Les había encontrado en Puerta Este, en el lado republicano de los Colmillos de Hielo. Ambos querían visitar el Castillo de Isla Oculta. Y qué diablos, eso sólo representaba un desvío de cien kilómetros respecto de la carretera principal de Tallamaderas; todos tendrían que cruzar las montañas. Además, hacía años que Errabundo deseaba visitar el Dominio de Reductor. Tal vez uno de esos dos lograra hacerle entrar. Casi todo el mundo aborrecía a los reductoristas. Errabundo Wickwrackrum tenía una opinión ambigua sobre el mal; cuando se rompen suficientes reglas, a veces hay algo bueno en medio de la carnicería.

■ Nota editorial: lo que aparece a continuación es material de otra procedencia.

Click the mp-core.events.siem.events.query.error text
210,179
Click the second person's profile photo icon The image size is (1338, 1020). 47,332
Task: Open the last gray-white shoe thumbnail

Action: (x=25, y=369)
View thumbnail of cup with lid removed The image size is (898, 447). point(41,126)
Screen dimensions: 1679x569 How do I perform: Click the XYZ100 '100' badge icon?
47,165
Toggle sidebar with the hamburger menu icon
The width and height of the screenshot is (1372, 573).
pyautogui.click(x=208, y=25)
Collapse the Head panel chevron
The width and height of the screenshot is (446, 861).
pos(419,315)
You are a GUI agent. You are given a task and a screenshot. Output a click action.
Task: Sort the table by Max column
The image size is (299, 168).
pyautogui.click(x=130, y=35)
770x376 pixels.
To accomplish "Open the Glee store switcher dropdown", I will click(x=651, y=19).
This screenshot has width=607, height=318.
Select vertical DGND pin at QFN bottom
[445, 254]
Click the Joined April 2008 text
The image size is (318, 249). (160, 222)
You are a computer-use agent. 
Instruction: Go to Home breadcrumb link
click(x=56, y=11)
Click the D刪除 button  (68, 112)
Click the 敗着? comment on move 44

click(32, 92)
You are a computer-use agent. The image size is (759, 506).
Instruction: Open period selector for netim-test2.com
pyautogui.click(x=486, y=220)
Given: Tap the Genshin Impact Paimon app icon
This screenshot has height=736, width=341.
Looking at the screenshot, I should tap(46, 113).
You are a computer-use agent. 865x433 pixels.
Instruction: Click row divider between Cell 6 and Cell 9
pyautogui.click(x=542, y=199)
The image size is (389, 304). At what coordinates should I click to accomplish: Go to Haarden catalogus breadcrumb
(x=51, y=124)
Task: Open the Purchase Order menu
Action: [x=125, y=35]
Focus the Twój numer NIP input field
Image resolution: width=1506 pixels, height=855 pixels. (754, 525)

Esa tarde habían avistado las islas costeras. Errabundo había estado allí sólo cincuenta años antes. Aun así, no estaba preparado para la belleza de esa comarca. La Costa Noroeste era sin duda el ártico más templado del mundo. En los largos días estivales, los fondos de esos valles flanqueados por glaciares, reverdecían totalmente. Dios, el tallista, se había agachado para retocar esas tierras con cinceles de hielo. Ahora, del hielo y la nieve sólo quedaban arcos brumosos en el este y algunas franjas desperdigadas en las colinas cercanas. Esas franjas se derretían en verano, originando riachuelos que se fusionaban para despeñarse por los abruptos flancos de los valles. A la derecha, Errabundo trotó por un terreno uniforme pero anegado. Era maravilloso sentir esa frescura en los pies. Ni siquiera le importaban los mosquitos que revoloteaban en torno suyo.
Tyrathect iba por el otro lado del valle, en un rumbo paralelo, pero por encima de la línea de los arbustos. Había sido bastante parlanchín hasta que el valle se curvó y tuvieron a la vista las tierras de labranza y las islas. En las cercanías la aguardaba el Castillo de Reductor y una misteriosa cita.
Gramil Jaqueramaphan saltaba de aquí para allá, corriendo despreocupadamente por ambos lados del valle. Formando hileras dobles o triples, hacía cabriolas que hacían reír aun a la adusta Tyrathect; luego trepaba a una loma e informaba de lo que veía. Había sido el primero en ver la costa. Eso le había tranquilizado un poco. sus payasadas eran peligrosas y mucho más en la cercanía de conocidos violadores.